1. Don’t write what you know. Or do. I don’t have any answers. If you write what you know, you might end up really bored.

2. If you’re bored – even a bit bored – the reader will be doubly, trebly, infinitesimally bored.

3. So what if you write what you don’t know? What if you write about a mermaid swimming, heartsore, off the edge of the Marianas Trench? What if you write about an eighteenth-century female pirate, swashbuckling to save her lover? What do you need to know to do it well? Start with the bare minimum, try not to worry, and build outwards from there.

4. What’s with all the nautical imagery? Are we all swimming in the dark? Just follow the submersible’s headlights. The writer Anne Lamott recommends we build up our stories bird by bird. You only need to see one step, stream of bubbles, one Kraken ahead.

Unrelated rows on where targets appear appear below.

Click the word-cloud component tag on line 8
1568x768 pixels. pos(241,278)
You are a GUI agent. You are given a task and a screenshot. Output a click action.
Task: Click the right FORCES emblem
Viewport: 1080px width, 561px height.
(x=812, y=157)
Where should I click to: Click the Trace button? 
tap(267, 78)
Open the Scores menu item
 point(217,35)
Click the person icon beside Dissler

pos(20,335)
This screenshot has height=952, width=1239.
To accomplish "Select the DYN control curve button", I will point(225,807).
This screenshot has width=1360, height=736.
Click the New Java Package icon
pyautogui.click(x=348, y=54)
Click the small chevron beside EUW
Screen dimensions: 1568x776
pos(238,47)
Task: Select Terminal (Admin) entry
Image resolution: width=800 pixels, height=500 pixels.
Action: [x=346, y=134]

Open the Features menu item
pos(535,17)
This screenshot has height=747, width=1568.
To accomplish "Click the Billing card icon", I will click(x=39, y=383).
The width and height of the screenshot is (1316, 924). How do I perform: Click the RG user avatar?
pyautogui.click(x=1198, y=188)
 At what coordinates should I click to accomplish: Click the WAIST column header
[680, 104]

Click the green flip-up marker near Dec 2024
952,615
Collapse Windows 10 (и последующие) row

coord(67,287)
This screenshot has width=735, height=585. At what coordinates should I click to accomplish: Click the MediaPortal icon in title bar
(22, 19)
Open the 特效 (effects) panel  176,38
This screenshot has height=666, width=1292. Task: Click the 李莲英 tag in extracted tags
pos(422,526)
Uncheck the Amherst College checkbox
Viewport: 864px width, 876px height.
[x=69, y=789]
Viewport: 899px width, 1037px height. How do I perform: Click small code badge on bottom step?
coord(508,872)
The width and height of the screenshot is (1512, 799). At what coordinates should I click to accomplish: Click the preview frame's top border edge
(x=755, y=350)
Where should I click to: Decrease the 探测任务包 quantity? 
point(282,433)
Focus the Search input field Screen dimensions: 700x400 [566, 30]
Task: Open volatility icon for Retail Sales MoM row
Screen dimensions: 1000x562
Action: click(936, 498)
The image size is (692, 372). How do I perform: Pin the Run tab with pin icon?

5. If you are using a spreadsheet to plan your first draft, consider whether you are really getting into the spirit of the thing, because you must

6. embrace the darkness. Metaphorically, technically, if not literally (we want you to keep your eyesight good for a fifty-year writing career). As writers, when bad things happen, we are blessed and cursed with ‘good material’: the uncanny ability to take that desperation and recycle it into seductive prose, allegedly to help others feel less lonely (but caveat: you are your own Orpheus. You’re mainly doing it to help yourself.)

7. When you’re writing, as Atwood says, you’re always ‘dealing with those from previous layers of time…negotiating with the dead.’ Writers are always haunted, and we might as well get used to it, but ignore what’s been done before, or what others are doing. Nobody can cope with that much history.

8. What else will you meet down there? Every story needs a good monster, but forgive the poor phrasing of my question. The monster needs to be a who.

9. You’re going to ask me about getting published. And I’m going to say, that’s like panning for gold: luck, perseverance, poring over maps, all play a part, and so does the thrill of holding up the glittering speck of a success. But really, asking about getting published is also, kind of, the wrong question. Why do free divers go down to such enormous depths on a single breath? Because they love it. Sure, it’s great to have a World record, but it’s also because it’s in their veins: because they can’t not dive. The writing is the bit you can control, so focus on that, and the publishing may – or may not – follow.

10. I don’t have any answers. Heave ho, boys. As Mantel says: ‘…do I take my own advice? Not a bit.’